TranSplice
ERC Starting Grant project (2025-2029)
Kinetoplastids are a family of flagellate protists that includes numerous parasitic species responsible for serious human diseases such as sleeping sickness, Chagas disease, and leishmaniasis. These unicellular eukaryotes have a unique cellular and molecular biology that differs from that of the majority of other organisms, making their study both fascinating and essential for combating the diseases they cause.

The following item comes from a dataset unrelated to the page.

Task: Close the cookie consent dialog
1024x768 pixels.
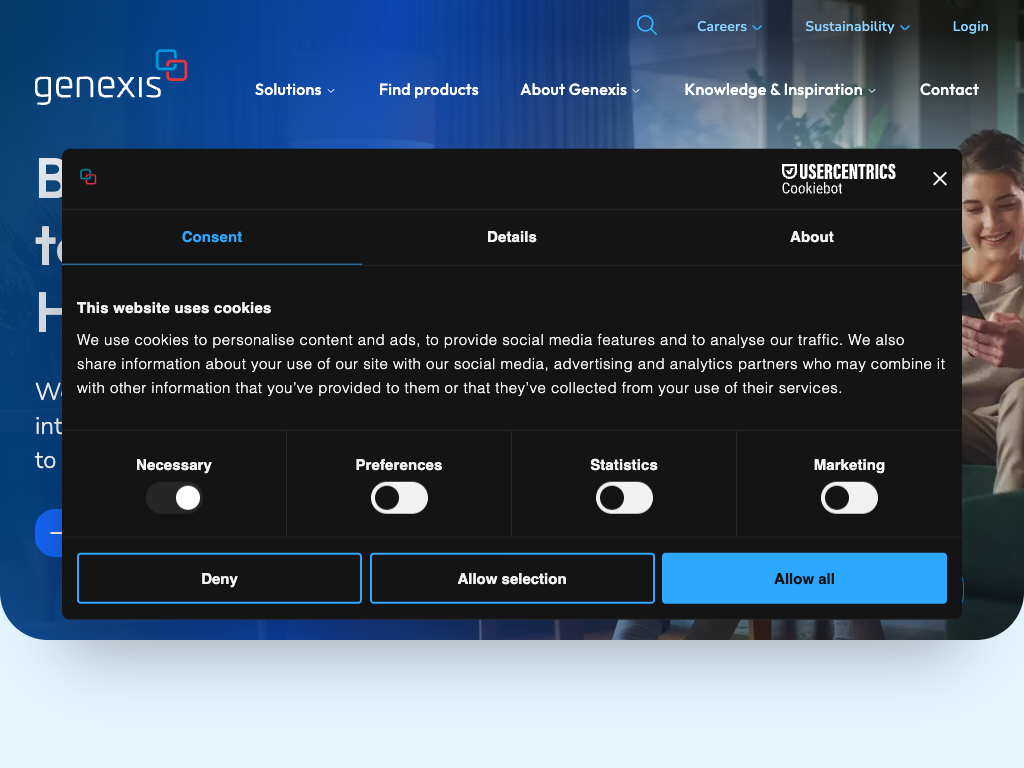Action: 939,179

With TranSplice, we aim to the study an essential yet little understood molecular mechanism: SL trans-splicing. This process enables kinetoplastids to generate their messenger RNAs (mRNAs) from long polycistronic precursors by adding a small RNA molecule, the 'Spliced Leader' (SL), to the 5' end of each mRNA via a unique machinery called the trans-spliceosome. Although this machinery is essential for gene expression, the lack of structural information and the high divergence of its RNA and protein elements have hindered a mechanistic understanding of how kinetoplastids employ SL trans-splicing to generate their entire mRNA transcriptome.

Our methodology
Using a combination of genome editing, high-resolution cryo-electron microscopy, AI-based interactome analyses, and in vivo assays, we investigate the SL snRNP biogenesis and the central mechanism of trans-splicing orchestrated by the highly divergent kinetoplastid trans-spliceosome.